A snapshot of August existing-home sales from the National Association of Realtors.
Existing-home sales slipped in August, marking the seventh consecutive month of declines, the National Association of Realtors (NAR) reported this morning.
Total existing-home sales faded by 0.4%from July to a seasonally adjusted rate of 4.80 million in August. The number includes completed transactions of single-family homes, townhomes, condos, and co-ops.
Year-over-year, sales are down 19.9% compared to 5.99 in August 2021.
Single-family home sales decreased to a seasonally adjusted rate of 4.28 million in August, down 0.9% from 4.32 million in July and down 19.2% from the previous year.
“The housing sector is the most sensitive to and experiences the most immediate impacts from the Federal Reserve’s interest rate policy changes,” said NAR Chief Economist Lawrence Yun. “The softness in home sales reflects this year’s escalating mortgage rates. Nonetheless, homeowners are doing well with near nonexistent distressed property sales and home prices still higher than a year ago.”
Prices across the nation continue to climb in August. The median existing-home price for all housing types in August was $389,500, a 7.7% jump from August 2021 and a price of $361,500.
The latest report marks 126 consecutive months of year-over-year increases, the longest-running streak on record.
The median existing single-family home price was $396,300 in August, up 7.6% from August 2021.
Existing condominium and co-op sales were recorded at a seasonally adjusted annual rate of 520,000 units in August, up 4% from July and down 24.6% from one year ago. The median existing condo price was $333,700 in August, an annual increase of 7.8%.

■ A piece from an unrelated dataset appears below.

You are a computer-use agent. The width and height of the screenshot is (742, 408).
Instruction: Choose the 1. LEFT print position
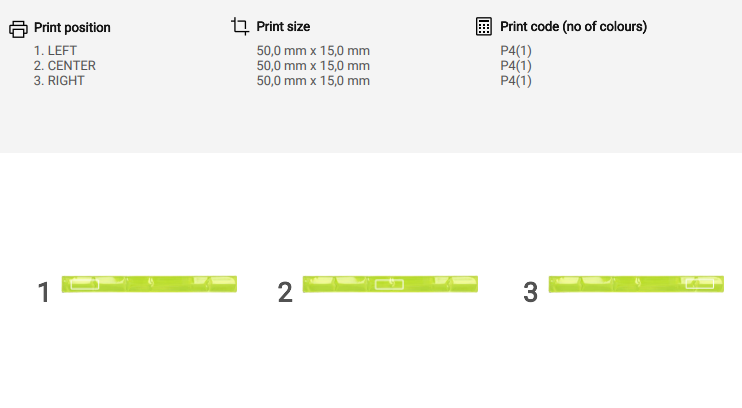tap(58, 51)
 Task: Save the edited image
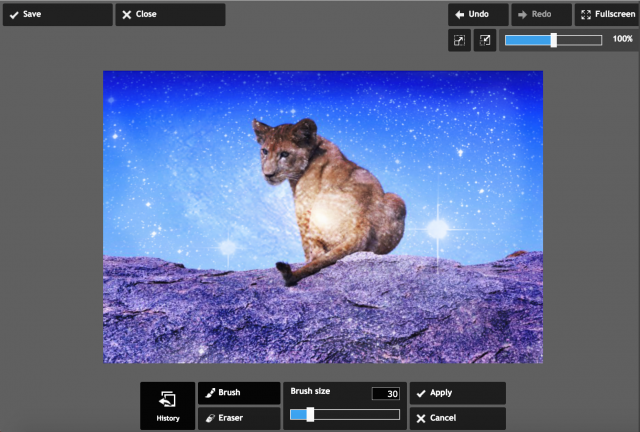(x=57, y=15)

The largest year-over-year median list price growth occurred in Miami (+33.4%), Memphis (+25.8%), and Milwaukee (+25.0%).

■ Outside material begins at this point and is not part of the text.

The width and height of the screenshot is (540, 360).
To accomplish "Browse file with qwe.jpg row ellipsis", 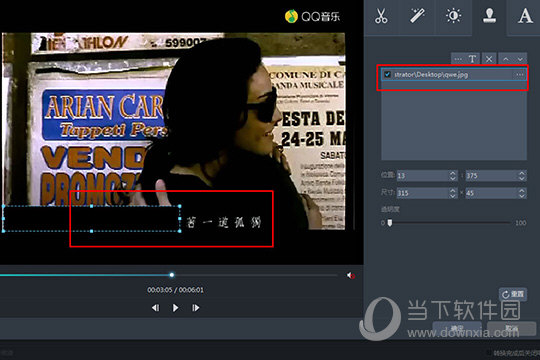I will click(x=519, y=74).
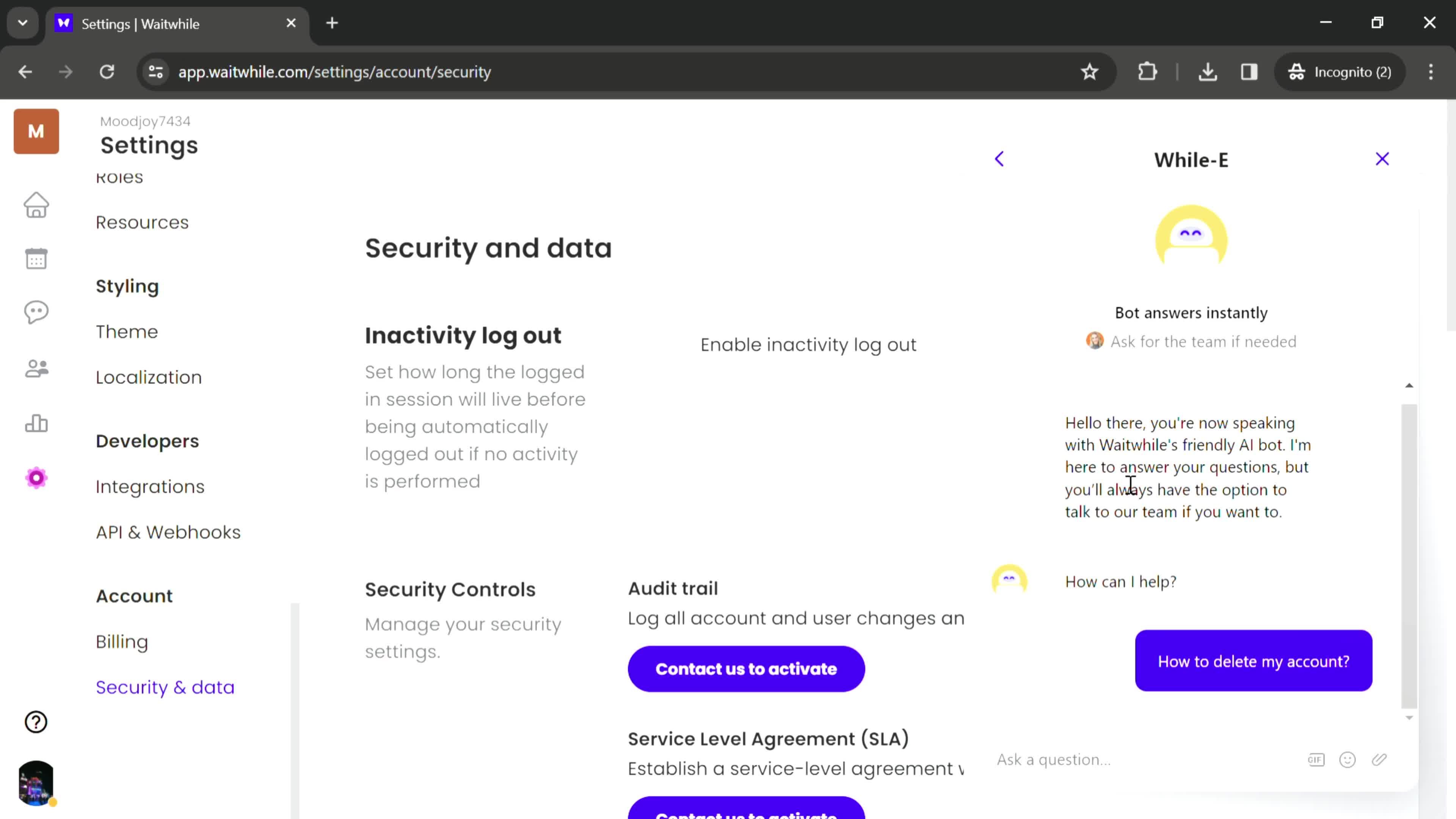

Phoenix reported the highest increase in the share of homes that had their prices reduced compared to last year (+30.9 percentage points), followed by Austin (+24.8 percentage points), and Las Vegas (+24.4 percentage points).
Total housing inventory at the end of August sat at 1.280 million units, a decrease of 1.5% from July and unchanged from the previous year.
Unsold inventory sits at a 3.2-month supply at the current sales pace – identical to July and up from 2.6 months in August 2021.
“Inventory will remain tight in the coming months and even for the next couple of years,” Yun noted. “Some homeowners are unwilling to trade up or trade down after locking in historically-low mortgage rates in recent years, increasing the need for more new-home construction to boost supply.”
Here’s how existing-home sales and median prices break down by region:
Existing-home sales in the Northeast grew 1.6% from July to an annual rate of 630,000 in August, down 13.7% from August 2021. The median price in the Northeast was $413,200, an increase of 1.5% from the previous year.
Existing-home sales in the Midwest fell 3.3% from the prior month to an annual rate of 1.160 million in August, retreating 15.9% from August 2021. The median price in the Midwest was $287,900, up 6.6% from the previous year.
At an annual rate of 2.130 million in August, existing-home sales in the South were identical to July but down 19.3% from one year ago. The median price in the South was $356,000, an increase of 12.4% from August 2021.
Existing-home sales in the West expanded 1.1% compared to last month to an annual rate of 880,000 in August, down 29.0% from this time last year. The median price in the West was $602,900, a 7.1% increase from August 2021.